== THE TASK ==
Please rewrite the data from the line containing "This screenshot has width=621, height=497." down to the line containing "tap(29, 14)" as a two-column CSV with the headers instruction and action, one row per text-and-answer pair. Put each field in double quotes and turn its line breaks into spaces.
— start of GIVEN INFORMATION —
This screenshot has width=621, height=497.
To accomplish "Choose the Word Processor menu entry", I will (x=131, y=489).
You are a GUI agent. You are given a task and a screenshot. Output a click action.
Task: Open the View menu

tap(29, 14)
— end of GIVEN INFORMATION —
— start of GIVEN INFORMATION —
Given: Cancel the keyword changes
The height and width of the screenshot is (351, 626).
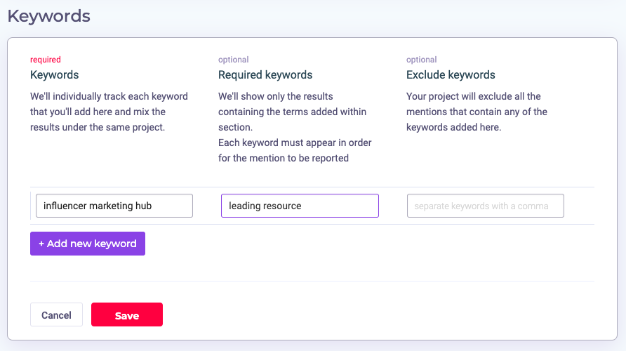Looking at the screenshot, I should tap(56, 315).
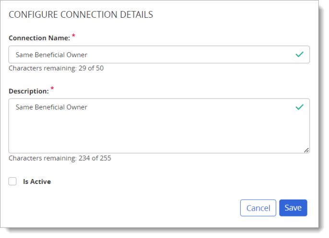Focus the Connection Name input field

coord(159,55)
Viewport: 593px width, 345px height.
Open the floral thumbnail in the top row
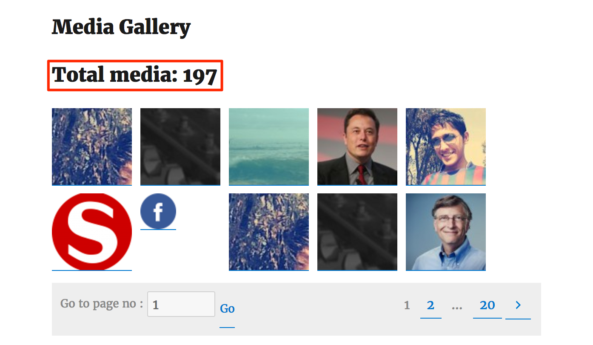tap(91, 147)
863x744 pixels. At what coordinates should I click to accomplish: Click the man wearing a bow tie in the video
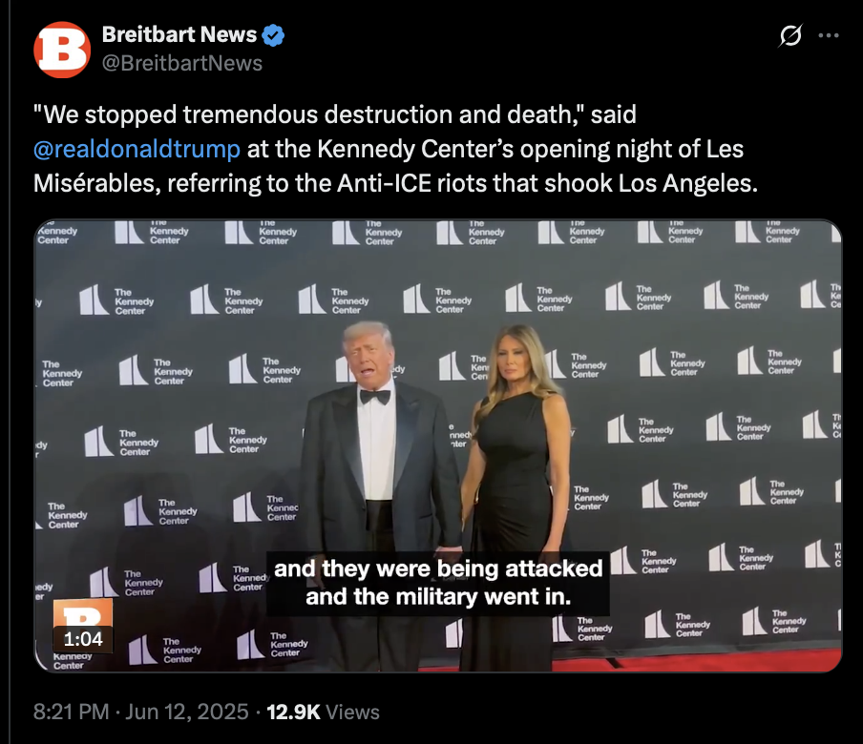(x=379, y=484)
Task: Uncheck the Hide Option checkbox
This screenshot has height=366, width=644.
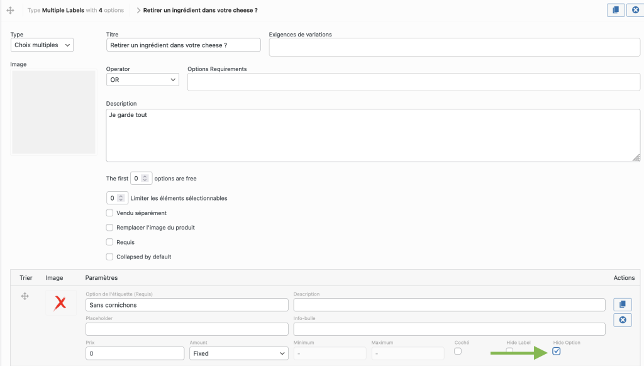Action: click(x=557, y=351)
— end of GIVEN INFORMATION —
— start of GIVEN INFORMATION —
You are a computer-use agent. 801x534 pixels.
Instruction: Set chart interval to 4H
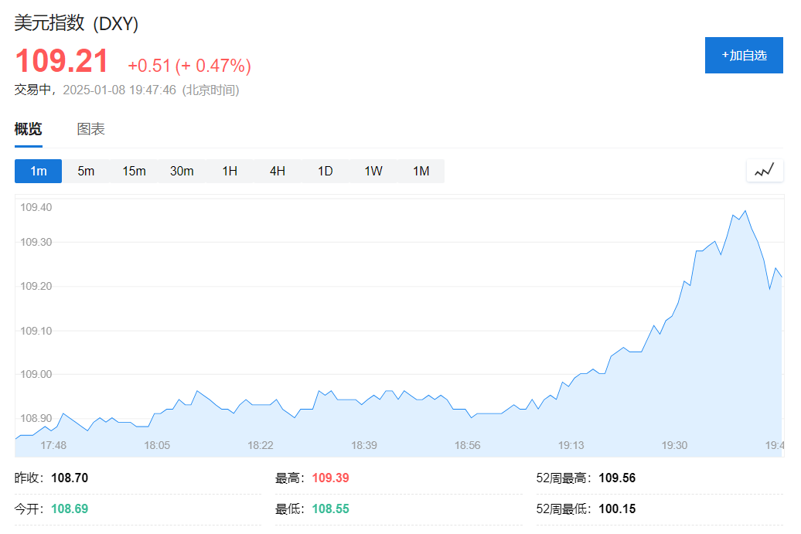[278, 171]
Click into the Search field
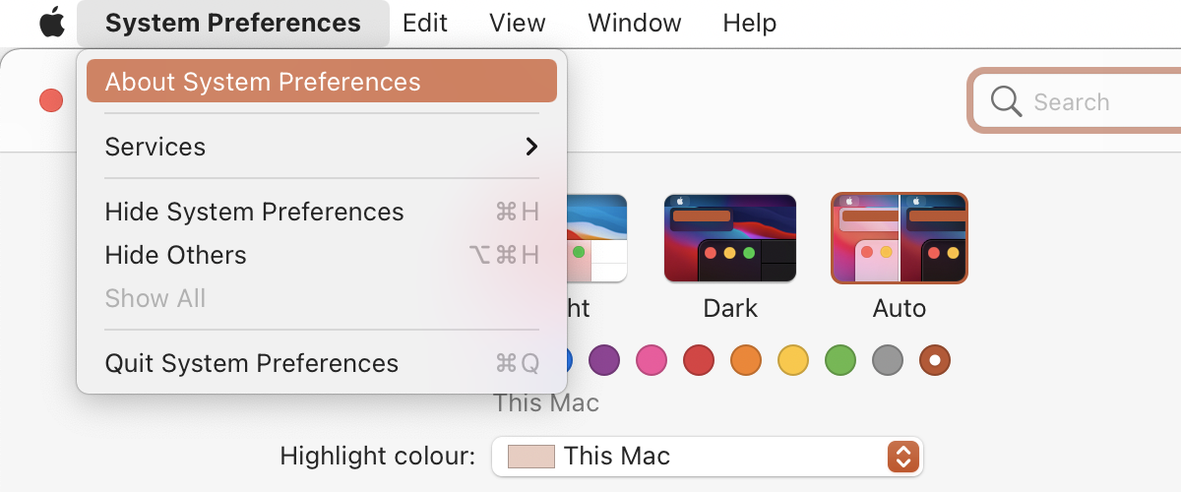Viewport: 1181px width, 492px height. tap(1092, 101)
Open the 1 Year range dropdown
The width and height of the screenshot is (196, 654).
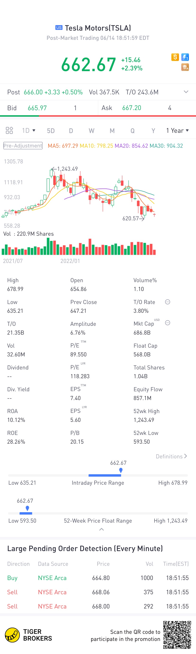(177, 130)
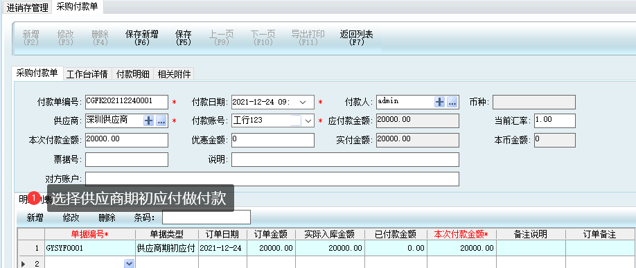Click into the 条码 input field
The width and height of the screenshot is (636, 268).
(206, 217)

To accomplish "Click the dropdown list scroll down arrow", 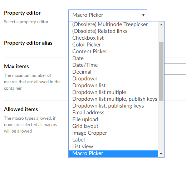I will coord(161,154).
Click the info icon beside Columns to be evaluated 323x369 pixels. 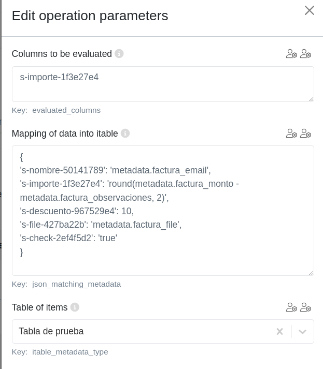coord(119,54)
— end of GIVEN INFORMATION —
== OUTPUT BELOW ==
instruction,action
"This screenshot has width=621, height=497. To accomplish ""Choose the Word Processor menu entry"",","I will (x=131, y=489)."
"You are a GUI agent. You are given a task and a screenshot. Output a click action. Task: Open the View menu","tap(29, 14)"